(PROVIDED DATA Opens)

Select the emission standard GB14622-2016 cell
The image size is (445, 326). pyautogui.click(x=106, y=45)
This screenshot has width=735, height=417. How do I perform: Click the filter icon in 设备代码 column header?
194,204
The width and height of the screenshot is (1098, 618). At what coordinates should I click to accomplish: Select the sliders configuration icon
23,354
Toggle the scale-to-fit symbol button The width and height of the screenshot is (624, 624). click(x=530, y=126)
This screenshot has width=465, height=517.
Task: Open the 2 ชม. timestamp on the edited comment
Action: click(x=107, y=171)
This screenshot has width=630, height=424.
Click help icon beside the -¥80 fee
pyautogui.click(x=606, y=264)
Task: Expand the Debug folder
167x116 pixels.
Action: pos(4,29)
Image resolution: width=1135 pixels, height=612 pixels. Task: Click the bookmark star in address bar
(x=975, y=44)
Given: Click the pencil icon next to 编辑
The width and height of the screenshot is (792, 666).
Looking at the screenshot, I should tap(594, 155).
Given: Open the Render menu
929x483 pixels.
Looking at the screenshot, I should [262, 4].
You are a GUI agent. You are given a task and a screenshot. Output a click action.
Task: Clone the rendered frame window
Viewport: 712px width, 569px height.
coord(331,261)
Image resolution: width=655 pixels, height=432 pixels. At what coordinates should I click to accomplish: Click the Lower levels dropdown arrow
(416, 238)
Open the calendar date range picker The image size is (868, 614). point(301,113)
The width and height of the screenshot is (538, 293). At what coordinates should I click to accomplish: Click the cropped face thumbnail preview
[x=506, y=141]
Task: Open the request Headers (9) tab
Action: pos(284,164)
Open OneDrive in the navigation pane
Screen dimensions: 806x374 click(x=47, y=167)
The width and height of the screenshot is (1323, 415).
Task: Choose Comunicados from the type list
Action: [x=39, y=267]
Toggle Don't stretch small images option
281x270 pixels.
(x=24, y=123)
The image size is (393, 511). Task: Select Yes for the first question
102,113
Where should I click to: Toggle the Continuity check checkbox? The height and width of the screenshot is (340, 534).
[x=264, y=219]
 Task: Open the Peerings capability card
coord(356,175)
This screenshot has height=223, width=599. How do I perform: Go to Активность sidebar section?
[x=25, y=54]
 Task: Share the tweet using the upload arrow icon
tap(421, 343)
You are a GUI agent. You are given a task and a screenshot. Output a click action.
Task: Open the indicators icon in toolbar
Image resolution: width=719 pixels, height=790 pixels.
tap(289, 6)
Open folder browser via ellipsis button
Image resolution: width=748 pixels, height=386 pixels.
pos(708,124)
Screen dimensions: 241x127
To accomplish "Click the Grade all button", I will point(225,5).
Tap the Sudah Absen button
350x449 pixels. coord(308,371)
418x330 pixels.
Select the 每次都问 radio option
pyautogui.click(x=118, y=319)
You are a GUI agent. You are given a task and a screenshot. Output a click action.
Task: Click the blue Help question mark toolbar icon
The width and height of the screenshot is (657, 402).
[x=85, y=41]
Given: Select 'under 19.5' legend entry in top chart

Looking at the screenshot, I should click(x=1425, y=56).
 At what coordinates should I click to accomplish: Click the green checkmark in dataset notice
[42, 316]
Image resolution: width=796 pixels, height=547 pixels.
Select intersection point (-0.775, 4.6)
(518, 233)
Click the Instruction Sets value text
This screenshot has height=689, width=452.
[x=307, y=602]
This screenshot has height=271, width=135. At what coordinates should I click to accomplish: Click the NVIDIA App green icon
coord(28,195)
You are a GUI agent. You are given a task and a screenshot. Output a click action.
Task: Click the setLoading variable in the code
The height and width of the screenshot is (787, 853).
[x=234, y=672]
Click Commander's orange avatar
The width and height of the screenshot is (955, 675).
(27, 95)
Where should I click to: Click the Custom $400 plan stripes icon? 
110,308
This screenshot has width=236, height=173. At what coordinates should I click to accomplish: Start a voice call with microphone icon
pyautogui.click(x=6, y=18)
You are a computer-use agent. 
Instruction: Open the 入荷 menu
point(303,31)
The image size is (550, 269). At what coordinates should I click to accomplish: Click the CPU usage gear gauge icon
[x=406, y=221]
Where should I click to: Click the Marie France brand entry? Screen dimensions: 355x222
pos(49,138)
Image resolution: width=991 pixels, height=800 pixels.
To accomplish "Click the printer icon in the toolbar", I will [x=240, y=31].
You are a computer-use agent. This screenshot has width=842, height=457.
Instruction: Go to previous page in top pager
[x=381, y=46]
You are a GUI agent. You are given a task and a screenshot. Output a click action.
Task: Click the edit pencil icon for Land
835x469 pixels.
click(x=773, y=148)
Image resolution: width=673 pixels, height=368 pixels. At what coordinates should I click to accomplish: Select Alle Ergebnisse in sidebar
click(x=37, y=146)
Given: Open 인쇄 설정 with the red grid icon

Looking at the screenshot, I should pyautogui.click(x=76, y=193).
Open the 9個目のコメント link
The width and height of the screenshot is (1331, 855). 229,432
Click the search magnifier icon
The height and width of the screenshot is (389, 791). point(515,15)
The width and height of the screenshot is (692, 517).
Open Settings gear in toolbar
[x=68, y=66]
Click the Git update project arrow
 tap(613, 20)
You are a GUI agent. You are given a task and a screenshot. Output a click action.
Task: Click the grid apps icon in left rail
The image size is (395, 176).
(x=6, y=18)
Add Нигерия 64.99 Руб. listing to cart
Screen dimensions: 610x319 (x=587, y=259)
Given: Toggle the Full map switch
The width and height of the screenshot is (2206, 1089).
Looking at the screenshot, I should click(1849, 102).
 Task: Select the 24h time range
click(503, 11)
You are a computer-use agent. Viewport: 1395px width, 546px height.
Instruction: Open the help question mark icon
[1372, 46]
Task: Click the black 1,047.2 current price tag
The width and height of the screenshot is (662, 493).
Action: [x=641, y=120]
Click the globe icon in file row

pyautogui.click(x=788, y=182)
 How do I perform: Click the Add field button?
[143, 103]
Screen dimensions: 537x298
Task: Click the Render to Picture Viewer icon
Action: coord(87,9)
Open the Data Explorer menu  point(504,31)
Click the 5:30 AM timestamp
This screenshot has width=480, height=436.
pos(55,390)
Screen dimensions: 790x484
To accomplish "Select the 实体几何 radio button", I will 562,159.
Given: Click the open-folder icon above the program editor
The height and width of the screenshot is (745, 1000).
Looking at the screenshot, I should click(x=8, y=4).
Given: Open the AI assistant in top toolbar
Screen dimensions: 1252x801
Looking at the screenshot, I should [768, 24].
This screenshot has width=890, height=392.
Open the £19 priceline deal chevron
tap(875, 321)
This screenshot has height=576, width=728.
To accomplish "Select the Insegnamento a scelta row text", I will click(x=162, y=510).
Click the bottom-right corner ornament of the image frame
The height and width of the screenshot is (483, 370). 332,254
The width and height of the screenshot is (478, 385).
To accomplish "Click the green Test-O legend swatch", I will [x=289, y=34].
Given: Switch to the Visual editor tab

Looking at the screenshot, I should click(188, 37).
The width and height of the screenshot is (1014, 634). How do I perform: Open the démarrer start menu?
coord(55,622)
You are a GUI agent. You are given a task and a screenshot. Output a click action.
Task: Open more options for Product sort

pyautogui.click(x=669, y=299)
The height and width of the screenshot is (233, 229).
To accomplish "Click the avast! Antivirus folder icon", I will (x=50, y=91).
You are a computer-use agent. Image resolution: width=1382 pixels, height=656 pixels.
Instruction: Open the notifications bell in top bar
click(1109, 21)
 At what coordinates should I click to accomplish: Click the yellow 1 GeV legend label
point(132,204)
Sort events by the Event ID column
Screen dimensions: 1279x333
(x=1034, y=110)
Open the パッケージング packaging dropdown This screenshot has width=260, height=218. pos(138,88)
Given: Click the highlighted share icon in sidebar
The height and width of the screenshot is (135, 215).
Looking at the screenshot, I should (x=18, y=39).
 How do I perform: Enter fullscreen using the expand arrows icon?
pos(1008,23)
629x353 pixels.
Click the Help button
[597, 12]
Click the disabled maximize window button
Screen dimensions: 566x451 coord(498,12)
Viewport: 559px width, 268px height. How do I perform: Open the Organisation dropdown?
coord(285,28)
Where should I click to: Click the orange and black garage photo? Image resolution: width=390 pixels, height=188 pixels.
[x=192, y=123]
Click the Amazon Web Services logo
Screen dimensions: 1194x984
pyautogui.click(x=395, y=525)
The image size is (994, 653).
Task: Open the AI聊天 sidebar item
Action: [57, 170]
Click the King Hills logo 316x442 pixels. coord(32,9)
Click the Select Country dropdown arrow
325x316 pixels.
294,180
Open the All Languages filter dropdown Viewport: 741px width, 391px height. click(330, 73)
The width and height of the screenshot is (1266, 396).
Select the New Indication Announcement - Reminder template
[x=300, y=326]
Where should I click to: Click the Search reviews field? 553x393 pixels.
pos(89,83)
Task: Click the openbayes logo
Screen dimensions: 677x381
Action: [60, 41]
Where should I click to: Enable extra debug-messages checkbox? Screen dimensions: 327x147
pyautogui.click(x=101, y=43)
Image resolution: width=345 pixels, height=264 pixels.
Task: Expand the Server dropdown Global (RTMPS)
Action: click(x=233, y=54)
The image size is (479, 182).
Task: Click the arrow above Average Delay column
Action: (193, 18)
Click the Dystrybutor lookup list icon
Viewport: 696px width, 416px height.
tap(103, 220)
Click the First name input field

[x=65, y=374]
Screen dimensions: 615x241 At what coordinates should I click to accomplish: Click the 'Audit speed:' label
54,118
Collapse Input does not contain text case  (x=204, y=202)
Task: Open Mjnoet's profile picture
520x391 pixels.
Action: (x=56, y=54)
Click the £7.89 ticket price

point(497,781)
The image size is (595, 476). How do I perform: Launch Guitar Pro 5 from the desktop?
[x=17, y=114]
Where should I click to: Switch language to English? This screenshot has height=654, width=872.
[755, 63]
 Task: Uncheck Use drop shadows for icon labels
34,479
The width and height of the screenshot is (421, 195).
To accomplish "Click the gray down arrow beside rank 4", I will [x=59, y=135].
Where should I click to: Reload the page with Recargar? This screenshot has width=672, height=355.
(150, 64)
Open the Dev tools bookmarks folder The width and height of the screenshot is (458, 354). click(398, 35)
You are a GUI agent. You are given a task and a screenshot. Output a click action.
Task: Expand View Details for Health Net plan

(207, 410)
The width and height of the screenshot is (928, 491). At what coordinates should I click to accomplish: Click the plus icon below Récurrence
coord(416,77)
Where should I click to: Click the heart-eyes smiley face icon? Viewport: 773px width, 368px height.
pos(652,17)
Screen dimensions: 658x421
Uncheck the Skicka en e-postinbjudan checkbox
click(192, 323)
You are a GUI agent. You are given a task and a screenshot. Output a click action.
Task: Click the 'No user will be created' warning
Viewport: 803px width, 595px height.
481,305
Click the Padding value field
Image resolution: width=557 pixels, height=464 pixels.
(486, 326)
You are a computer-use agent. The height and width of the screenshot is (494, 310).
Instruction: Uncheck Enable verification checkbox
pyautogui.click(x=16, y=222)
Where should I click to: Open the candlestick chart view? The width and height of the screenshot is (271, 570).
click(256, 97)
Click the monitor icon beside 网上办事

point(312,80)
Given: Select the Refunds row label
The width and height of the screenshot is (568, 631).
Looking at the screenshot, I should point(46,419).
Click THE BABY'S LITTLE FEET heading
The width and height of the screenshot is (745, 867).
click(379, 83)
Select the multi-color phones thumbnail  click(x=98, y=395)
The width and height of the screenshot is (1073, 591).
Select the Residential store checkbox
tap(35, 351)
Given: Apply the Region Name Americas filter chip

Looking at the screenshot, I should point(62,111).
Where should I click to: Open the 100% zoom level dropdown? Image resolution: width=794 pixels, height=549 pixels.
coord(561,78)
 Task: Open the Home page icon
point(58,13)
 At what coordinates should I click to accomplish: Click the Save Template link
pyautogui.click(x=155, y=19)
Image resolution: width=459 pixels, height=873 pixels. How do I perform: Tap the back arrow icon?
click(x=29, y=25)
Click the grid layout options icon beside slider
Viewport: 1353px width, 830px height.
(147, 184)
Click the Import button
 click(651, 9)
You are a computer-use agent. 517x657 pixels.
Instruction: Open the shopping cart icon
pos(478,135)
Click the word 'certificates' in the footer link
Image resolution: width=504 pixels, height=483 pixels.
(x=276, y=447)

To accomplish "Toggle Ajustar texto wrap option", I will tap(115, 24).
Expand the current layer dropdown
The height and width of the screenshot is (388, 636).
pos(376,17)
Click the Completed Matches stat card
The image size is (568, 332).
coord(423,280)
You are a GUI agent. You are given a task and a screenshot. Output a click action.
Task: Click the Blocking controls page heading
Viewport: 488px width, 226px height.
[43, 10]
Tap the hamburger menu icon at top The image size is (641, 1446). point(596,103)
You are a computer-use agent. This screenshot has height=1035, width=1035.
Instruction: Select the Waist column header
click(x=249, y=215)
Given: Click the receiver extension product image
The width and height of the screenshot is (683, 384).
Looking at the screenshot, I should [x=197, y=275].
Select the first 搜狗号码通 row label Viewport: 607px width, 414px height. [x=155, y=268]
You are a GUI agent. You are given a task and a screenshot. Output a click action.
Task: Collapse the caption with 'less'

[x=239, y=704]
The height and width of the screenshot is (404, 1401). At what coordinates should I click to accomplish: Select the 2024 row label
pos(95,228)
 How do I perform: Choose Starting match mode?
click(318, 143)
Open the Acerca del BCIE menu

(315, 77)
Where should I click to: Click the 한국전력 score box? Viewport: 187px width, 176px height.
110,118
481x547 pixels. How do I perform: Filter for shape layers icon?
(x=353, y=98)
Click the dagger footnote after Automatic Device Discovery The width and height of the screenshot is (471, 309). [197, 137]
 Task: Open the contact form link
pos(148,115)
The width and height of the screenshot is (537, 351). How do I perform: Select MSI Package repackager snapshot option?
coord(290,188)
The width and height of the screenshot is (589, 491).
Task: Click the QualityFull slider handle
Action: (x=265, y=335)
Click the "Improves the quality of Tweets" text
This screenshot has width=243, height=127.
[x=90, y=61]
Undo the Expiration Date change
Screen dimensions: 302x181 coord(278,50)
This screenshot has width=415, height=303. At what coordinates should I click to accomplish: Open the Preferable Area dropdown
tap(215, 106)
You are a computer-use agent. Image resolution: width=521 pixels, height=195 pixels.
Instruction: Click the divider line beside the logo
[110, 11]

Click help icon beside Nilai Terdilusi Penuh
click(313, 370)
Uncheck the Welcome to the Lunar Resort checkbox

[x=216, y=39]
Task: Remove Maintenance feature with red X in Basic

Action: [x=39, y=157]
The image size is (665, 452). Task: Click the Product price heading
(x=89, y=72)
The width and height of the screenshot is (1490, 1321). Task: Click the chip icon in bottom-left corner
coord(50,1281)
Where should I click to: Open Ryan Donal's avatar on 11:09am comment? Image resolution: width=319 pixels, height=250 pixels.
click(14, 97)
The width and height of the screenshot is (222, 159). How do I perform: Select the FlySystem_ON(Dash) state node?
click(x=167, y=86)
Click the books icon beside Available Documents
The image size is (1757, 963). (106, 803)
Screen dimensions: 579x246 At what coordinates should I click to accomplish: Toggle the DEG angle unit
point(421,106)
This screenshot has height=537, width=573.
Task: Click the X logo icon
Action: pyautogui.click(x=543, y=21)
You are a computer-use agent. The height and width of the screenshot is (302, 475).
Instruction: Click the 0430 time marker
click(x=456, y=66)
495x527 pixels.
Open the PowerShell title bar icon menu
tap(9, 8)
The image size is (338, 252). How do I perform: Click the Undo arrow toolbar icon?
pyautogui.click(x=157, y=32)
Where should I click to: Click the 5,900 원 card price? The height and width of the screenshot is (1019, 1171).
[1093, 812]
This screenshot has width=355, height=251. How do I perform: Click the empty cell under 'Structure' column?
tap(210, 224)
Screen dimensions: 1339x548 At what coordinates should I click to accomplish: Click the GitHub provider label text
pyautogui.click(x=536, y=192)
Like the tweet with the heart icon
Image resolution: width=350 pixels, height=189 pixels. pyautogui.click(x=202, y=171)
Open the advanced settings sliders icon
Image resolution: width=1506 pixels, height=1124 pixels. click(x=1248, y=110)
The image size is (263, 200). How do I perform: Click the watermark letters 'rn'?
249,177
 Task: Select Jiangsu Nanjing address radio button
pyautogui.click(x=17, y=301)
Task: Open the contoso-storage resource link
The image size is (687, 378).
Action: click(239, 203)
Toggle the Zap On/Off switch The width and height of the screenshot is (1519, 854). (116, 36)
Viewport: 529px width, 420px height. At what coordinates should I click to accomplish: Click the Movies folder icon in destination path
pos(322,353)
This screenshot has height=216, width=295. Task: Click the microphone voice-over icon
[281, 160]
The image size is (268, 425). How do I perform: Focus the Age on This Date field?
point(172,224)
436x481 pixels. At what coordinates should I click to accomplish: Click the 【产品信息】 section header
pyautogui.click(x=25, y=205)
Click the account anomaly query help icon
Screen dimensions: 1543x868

(PROVIDED DATA Closes)

■ **EXERCISE OBJECTIVE**: Return, word for word, the lines of the data above from the line with "Screen dimensions: 579x246" through the line with "is (302, 475).", inclusive.

■ **SOLVED PROBLEM**:
Screen dimensions: 579x246 At what coordinates should I click to accomplish: Toggle the DEG angle unit
point(421,106)
This screenshot has height=537, width=573.
Task: Click the X logo icon
Action: pyautogui.click(x=543, y=21)
You are a computer-use agent. The height and width of the screenshot is (302, 475).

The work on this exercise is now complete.